# Expanded Metal? Where can I get it?



## Jerry Barnes (Jan 2, 2008)

I was able to get up on top of the rotary snow plow in Cheyenne over thanksgiving. It had been moved to the steam shop, ready to go out on a run. The top is all expanded metal with some short stanchions around it. Anyone have any idea where to get something to model it with? What scale stuff to use? It was sorta diamond shape with grooves so you would get a good grip.


----------



## Randy Stone (Jan 2, 2008)

Tower Hobbies list it 

http://www3.towerhobbies.com/cgi-bin/wti0001p?&I=LXRD03&P=FR


----------



## Jerry Barnes (Jan 2, 2008)

No, not diamond plate stuff, this is open weave sort of a diamond pattern, but holes through it, like a grid.


----------



## Big Tracks (Jan 3, 2008)

Jerry, 

I bought some from K&S metals. You may be able to find it at Hobbylinc or K&S direct. It is brass diamond tread - open weave. It is available in several sizes 
I orginially need mine for open decking on a boat model. 

Richard


----------



## Jerry Barnes (Jan 2, 2008)

Thanks Richard, looks like Precision Scale has some also.


----------



## DTI356 (Jan 3, 2008)

Jerry, 

I believe I got mine at Michaels.....but a Hobby Lobby may also have it. I remember Marty had picked up some for the roofwalks on one of his projects and thats when I went out and found mine. 
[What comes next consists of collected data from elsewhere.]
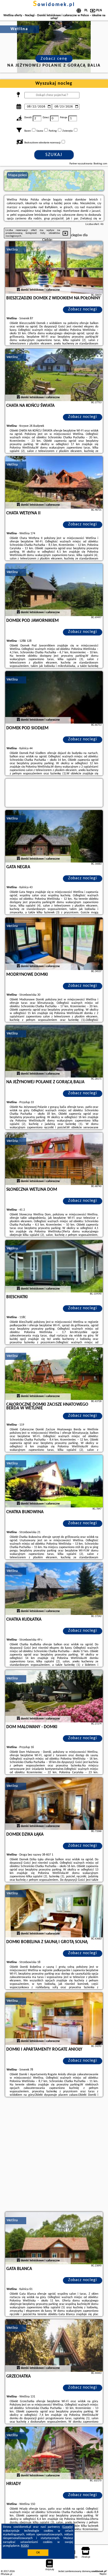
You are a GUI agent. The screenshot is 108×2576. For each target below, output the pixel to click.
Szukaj (53, 154)
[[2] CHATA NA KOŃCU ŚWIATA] (54, 375)
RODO (25, 2545)
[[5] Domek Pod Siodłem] (54, 697)
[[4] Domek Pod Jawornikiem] (54, 590)
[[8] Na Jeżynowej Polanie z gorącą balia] (54, 1051)
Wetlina (12, 250)
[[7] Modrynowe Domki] (54, 944)
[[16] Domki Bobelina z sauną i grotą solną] (54, 1911)
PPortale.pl (6, 2574)
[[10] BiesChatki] (54, 1266)
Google (67, 2527)
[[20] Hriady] (54, 2453)
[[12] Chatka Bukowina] (54, 1481)
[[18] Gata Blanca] (54, 2238)
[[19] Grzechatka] (54, 2345)
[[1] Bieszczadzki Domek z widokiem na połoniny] (54, 267)
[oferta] (18, 290)
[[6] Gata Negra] (54, 836)
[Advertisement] (54, 2155)
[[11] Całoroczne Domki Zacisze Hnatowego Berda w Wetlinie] (54, 1374)
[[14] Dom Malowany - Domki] (54, 1696)
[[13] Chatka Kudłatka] (54, 1588)
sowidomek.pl (54, 4)
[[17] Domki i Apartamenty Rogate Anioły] (54, 2018)
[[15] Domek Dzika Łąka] (54, 1803)
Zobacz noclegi (82, 309)
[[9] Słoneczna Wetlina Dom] (54, 1159)
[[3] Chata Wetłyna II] (54, 482)
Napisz (103, 2574)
I have 2 sizes from a company called Activa...they call theirs 'wire mesh' 

I also have 3 sizes from a company called Amaco....they call theirs 'wire form' 

I just typed those names and descriptions in a search and they are both available in various places online. 

Good luck, 
Hope this helps,


----------



## tom h (Jan 2, 2008)

Hey Jerry, I second what Brian said about Micheals, Marty gave me a piece of that metal when we were there, I did remember him saying it had different mesh like holes in it, worth looking into, real cheap also, he gave me a sample to try on my container cars, real easy to work with.

Tom H


----------



## digger (Jan 2, 2008)

Visit your friendly cookwares store and check out spatter shields like the wife might use over a frying pan when cookin' bacon, etc. There are different varieties, and a good sized shield will yield plenty of material! Costs a lot less than the craft store material, too. (Not recommended to trash the shield she might already have!







)


----------



## pimanjc (Jan 2, 2008)

Tom or Brian,
Do you have any pics of the Michael's mesh? Posting would be appreciated.
JimC.


----------



## DTI356 (Jan 3, 2008)

Jim, 

If you'de have searched the names I provided you would have found this: 










and this: 




























While looking for these I also remembered I bought the Activ wire mesh at Jo-Ann's....always good to go in with the wife and look to see what you might find.


----------



## pimanjc (Jan 2, 2008)

Brian,
Thank you for the pictures. Now I know which mesh I am interested in looking for at the stores.
JimC.


----------



## Jerry Barnes (Jan 2, 2008)

I've got some that size, will work fine for the back, the top stuff is smaller.


----------



## Trains West (Oct 4, 2008)

not sure how well it would hold up but how about this



http://avantcard.biz/scale_metal_mesh


----------